Thursday, March 14, 2013

Bigotry, Ignorance, and Evil

Sometimes it becomes very difficult to tell the difference between these three characteristics.  They result in many of the same outward manifestations, and to be honest a lot of times trying to figure out which one you're seeing only causes you more pain, more hurt.  It only does more damage to decipher if the comment you just heard was born out of simple ignorance (they don't know better), bigotry (far worse), pure evil (obviously the biggest concern), or some combination of the three.  The things I hear on a day to day basis would literally make your blood curdle.  Speaking to fishy but respected businessman several months ago, he  just casually dropped the following pearl of wisdom:

"I don't really like basketball.  It's just a bunch of monkeys running around"

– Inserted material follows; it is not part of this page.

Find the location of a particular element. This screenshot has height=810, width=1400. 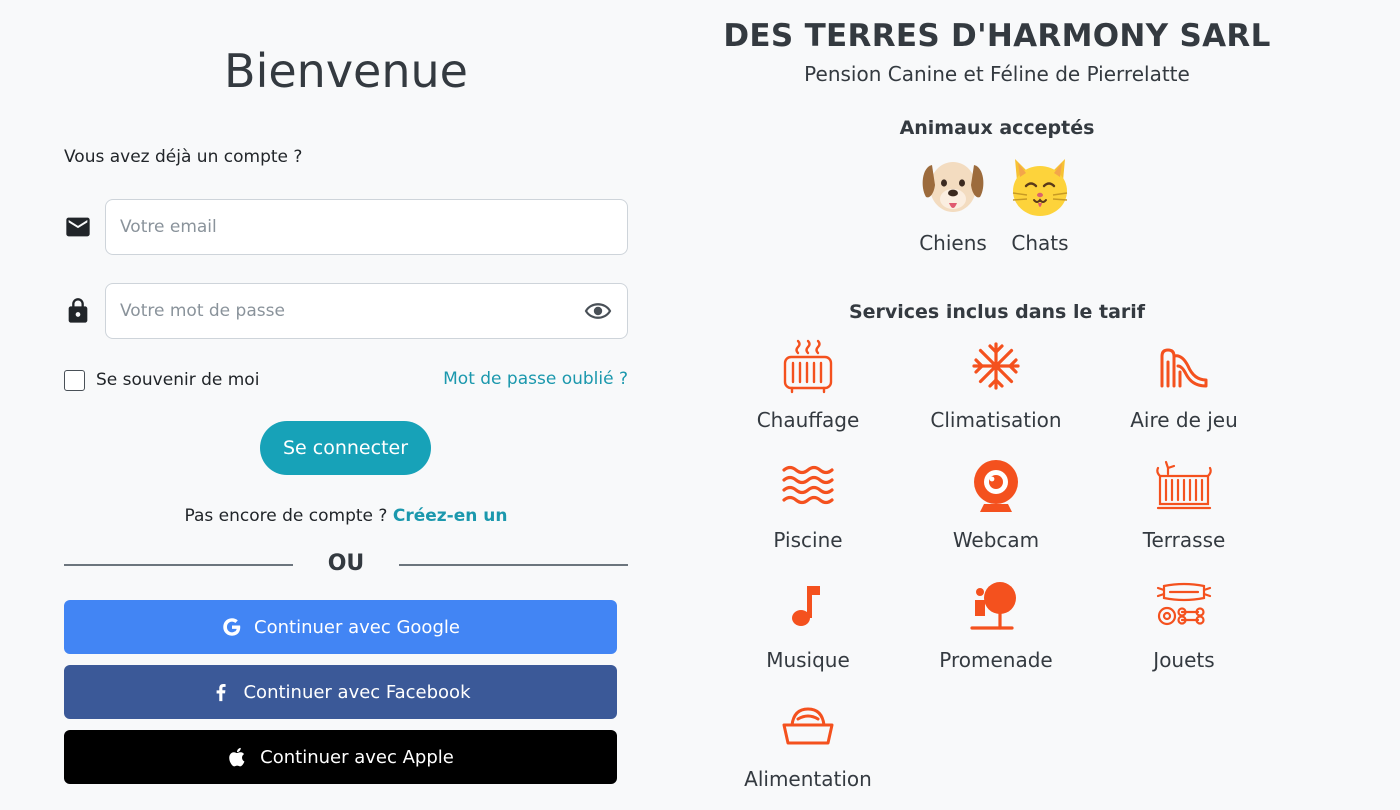

or-label: OU is located at coordinates (346, 564).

He wasn't making a joke.  He didn't pause for me to laugh or turn white and then punch me in the arm and say "I gotcha!" or anything like that.  He didn't even have the slightest inclination that what he said could possibly have been construed as anything other than a commonly accepted fact!  The conversation continued on, with me virtually unable to continue holding up my end because I mean really, are you fucking kidding me?  This guy is in his late 20s.  He's an immigrant himself.  He runs a successful business.  It's America, and it's 2013, and he just casually dropped that knowledge on me like it was fucking nothing.  Maybe I took it too seriously, but honestly I'd have been less shocked if he'd simply fired off the N-word.  Is this man evil?  I don't think so;  I have a fair bit of evidence suggesting he's not.  But it can't simply be ignorance, right?  I don't think so.  He's a bigot, plain and simple.  Why does it matter?  I guess it doesn't, but the force of his statement just struck me, almost physically so, and I haven't been able to let it go since.  It eats at me, it is wrong, and when I see things that are wrong they bother me.  Is it my place to worry about it?  No.  But every time I let something like this go, every time I turn a blind eye to a "human" treating another human poorly like this, or making a statement like this, I lose a part of myself, a part of my decency, a part of what makes me worth keeping alive.

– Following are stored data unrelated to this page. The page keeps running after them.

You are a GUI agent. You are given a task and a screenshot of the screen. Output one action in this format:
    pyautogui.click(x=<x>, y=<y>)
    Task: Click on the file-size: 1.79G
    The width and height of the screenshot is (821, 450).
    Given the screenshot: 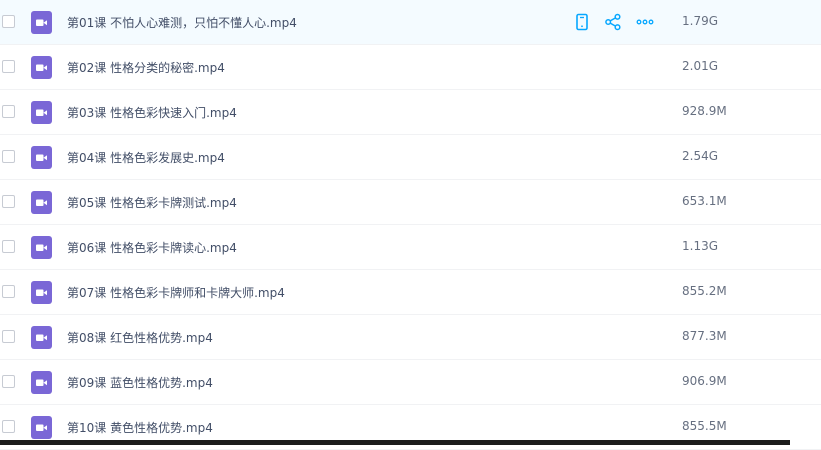 What is the action you would take?
    pyautogui.click(x=700, y=21)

Today another one happened.  The South African was just joking around, egging on the the fish who got me barred, and eventually got him to declare:

"No way!  No gays go to heaven.  And no lawyers.  If you want to go to heaven, you better not become a lawyer or a gay!"

I mean, the man is 84 years old and basically a dottering idiot.  As an aside, I just remembered that the two men here actually arm wrestled for $50 last week, surveillance footage I'd consider committing some lesser misdemeanors to get my hands on.  Anyway, he's a senile idiot, but I don't really think his comment is simply ignorance.  It's bigotry, too;  has to be.  And again, why do I care?  He's 84 years old, he'll be dead soon (not soon enough, but soon) and when he kicks off the world will be a (slightly) better and more enlightened place.  Why should I worry about him bumbling around for the next decade or so?  I just don't have an answer for this question, but I do.  I do care.  Seeing him continue to take in precious oxygen and use it to make statements like that, in 2013, in America, just makes me feel so awful inside.  If comments like these can happen here in California in the present day, how awful has it been for so many countless millions of people throughout the last two thousand years?  And what am I doing to make it better?  Nothing.  Every day I am presented with countless situations where I am forced to choose (often subconsciously, but far too often actively and these are the decisions that haunt me, the ones I realize are happening and make passively, make without causing conflict, the wrongs I allow to continue to live, those are the ones that hurt me, that stay with me, that lay down to sleep with me at night) simply, do I say something or let it slide?  Every time I say something I end up in a conflict.  I end up barred, or angry, or in general at least unfocused.  But when I don't say something, when I let it slide, when I let the idiot or the bigot or the evil just be it costs me something, too.  The cost is small, but over thousands of days and tens of thousands of interactions the damage adds up.  A scratch here, a dent there, a nick there and all of a sudden my armor just isn't up to code.

That's all I got. Sorry if you were expecting me to talk about poker.

2 comments:

bellatrix78 said...

While the second commented is clearly bigoted, I fail to see the immediate connection "monkey --> n-word" in the first comment. For example, LHE players are called "showdown monkeys", am I supposed to feel offended by that statement? What if he said "it's just a bunch of [donkeys, clowns, morons] running around"?

Also, I don't understand why you get so worked up about it. If somebody insulted you to your face ("honey, it is clear that women are intellectually inferior to men and you would economically served much better if you would come home with me" <- actual statement said to my face at a poker table), I could understand ire. But to make a mountain out of a molehole of some idiotic statements or opinions, is just setting yourself up for disappointment. Take it like arguing strategy with a fish, who doesn't actually want to learn strategy. Why bother? It's chatter, it's noise and then it's gone.

Unknown said...

How depressing is it to see idiots proclaim their own ignorance to fight against bigotry.I wonder if it is to dissuade others to believe that you are not ignorant.